Cassy O'Connor MP  -  Thursday, 14 October 2021

Tags: Gambling Industry, Pokies


We often hear you and the Premier try to justify your immoral gambling policy by saying the number of people gambling on poker machines is in decline. While this is true, the amount of money spent on pokies remains relatively unchanged. Between August last year and August this year, Tasmanians lost $205 million to poker machines. Fewer Tasmanians are losing more of their money to these machines. The amount lost by each player has considerably increased.

Will you agree with the evidence, including the most recent social and economic impact study, that recreational pokies play is in decline but problem or at risk gambling is not? One question, no layers to it.

GIVEN ENTRIES:
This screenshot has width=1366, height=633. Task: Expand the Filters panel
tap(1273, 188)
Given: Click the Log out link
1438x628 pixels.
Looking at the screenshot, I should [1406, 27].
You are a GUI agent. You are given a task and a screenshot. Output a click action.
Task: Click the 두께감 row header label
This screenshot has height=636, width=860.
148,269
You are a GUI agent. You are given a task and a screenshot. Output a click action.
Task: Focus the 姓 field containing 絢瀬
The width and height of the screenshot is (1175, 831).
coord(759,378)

--

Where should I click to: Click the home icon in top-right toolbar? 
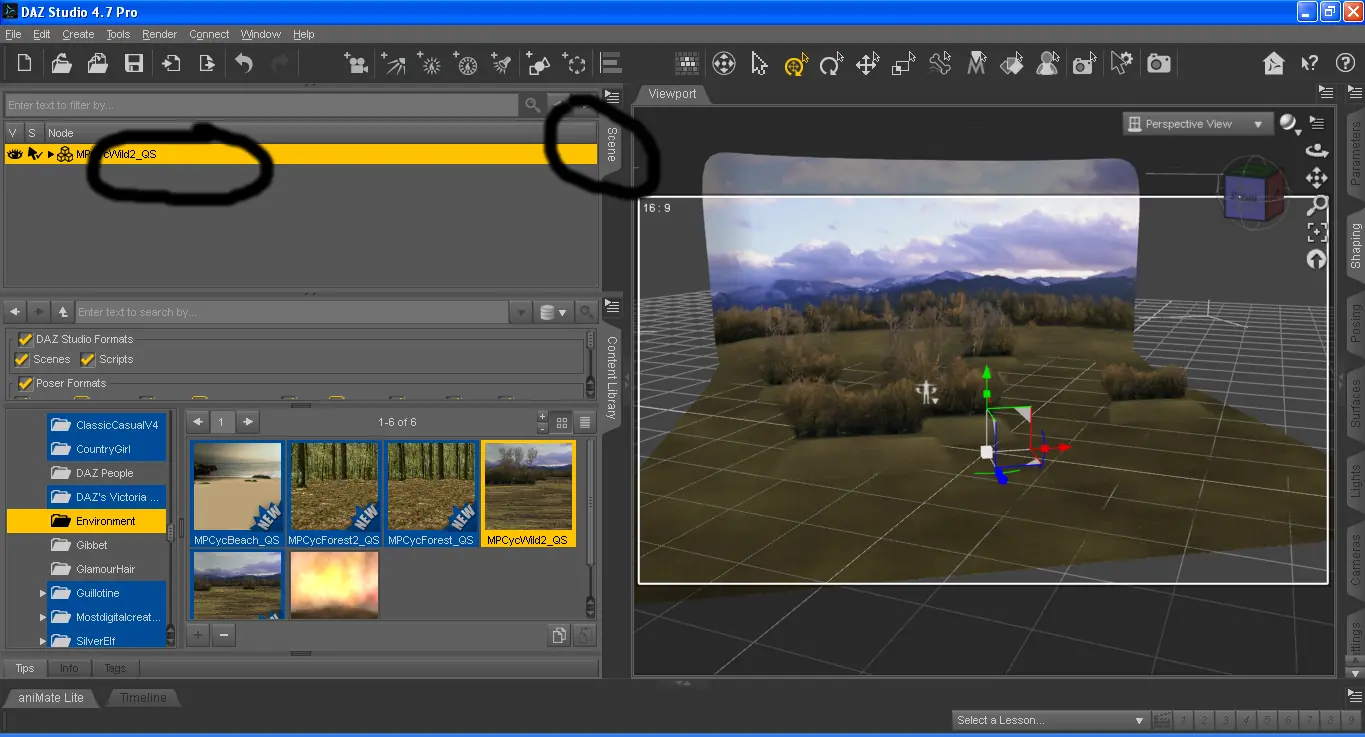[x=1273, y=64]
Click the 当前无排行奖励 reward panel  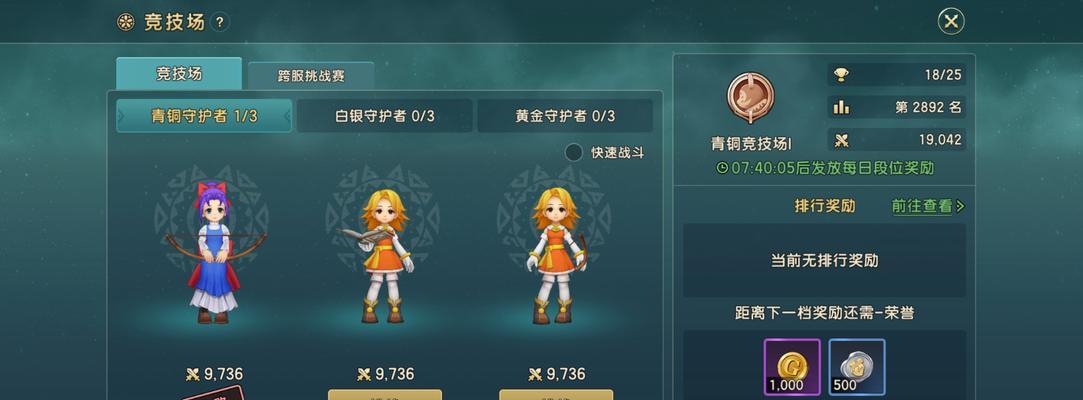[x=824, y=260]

EXERCISES TO COMPLETE:
A. Using the passage on poker machine losses, list every calendar date or named month it mentions, together with the words that specify each one.
B. From the passage on poker machine losses, reproduce everything from "We often hear" down to "has considerably increased." word for word.

THE RESULTS:
A.
- Thursday, 14 October 2021
- August last year
- August this year

B.
We often hear you and the Premier try to justify your immoral gambling policy by saying the number of people gambling on poker machines is in decline. While this is true, the amount of money spent on pokies remains relatively unchanged. Between August last year and August this year, Tasmanians lost $205 million to poker machines. Fewer Tasmanians are losing more of their money to these machines. The amount lost by each player has considerably increased.